- **What you will do**: After finding the line that holds "Given: Go to the FORUM nav item" below, set down that line and the rest through the final one exactly, leaving the pictures out.

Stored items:
Content starts
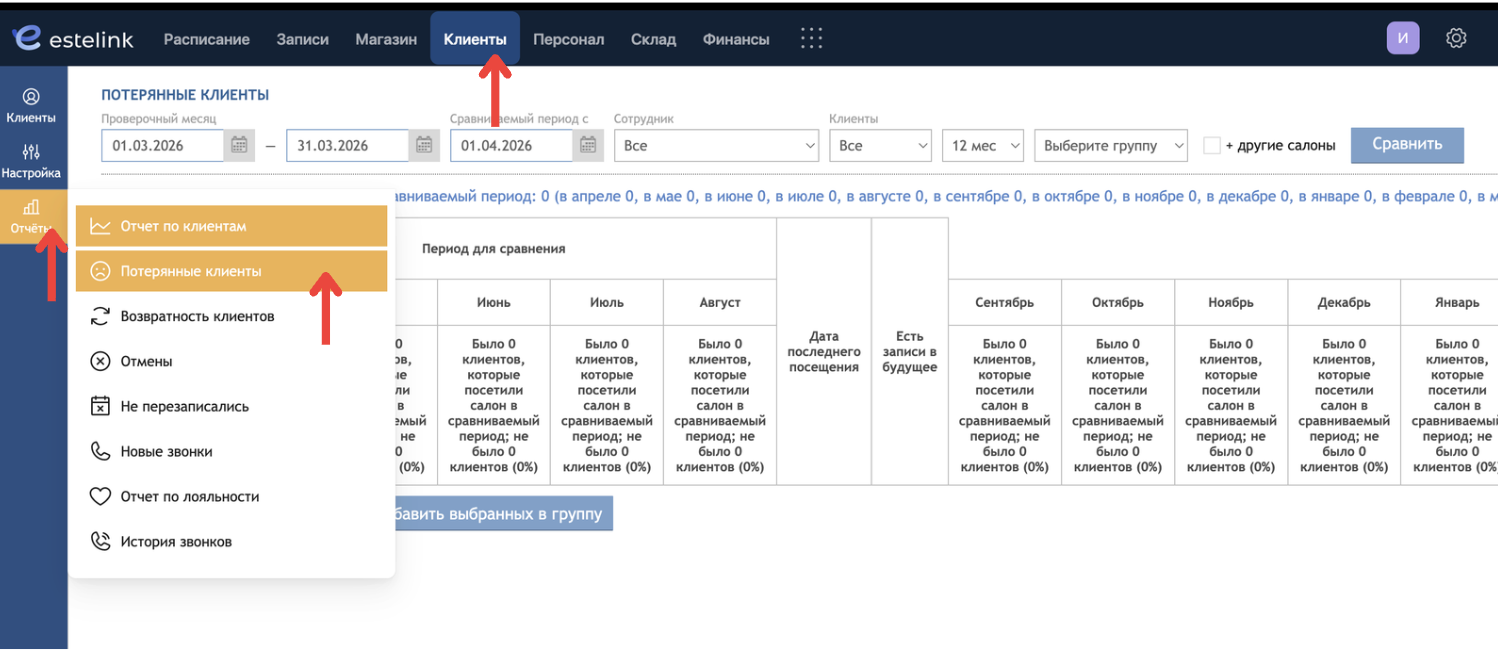Open the 12 мес period dropdown

(983, 145)
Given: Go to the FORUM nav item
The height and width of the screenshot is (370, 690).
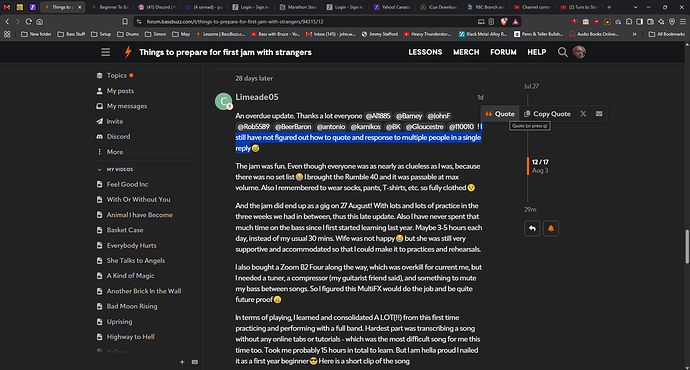Looking at the screenshot, I should (x=503, y=52).
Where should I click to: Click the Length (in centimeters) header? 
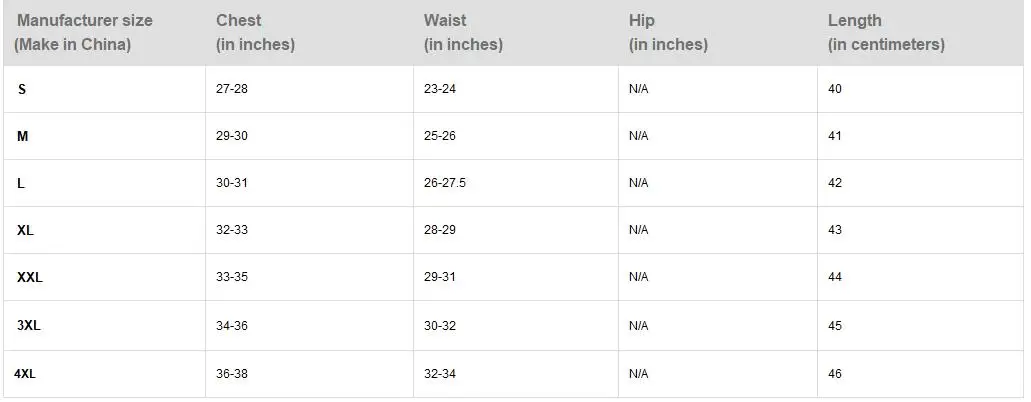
Content ends
- **Output of the task**:
Given: Go to the FORUM nav item
The height and width of the screenshot is (370, 690).
Looking at the screenshot, I should (x=503, y=52).
Where should I click to: Click the Length (in centimeters) header? 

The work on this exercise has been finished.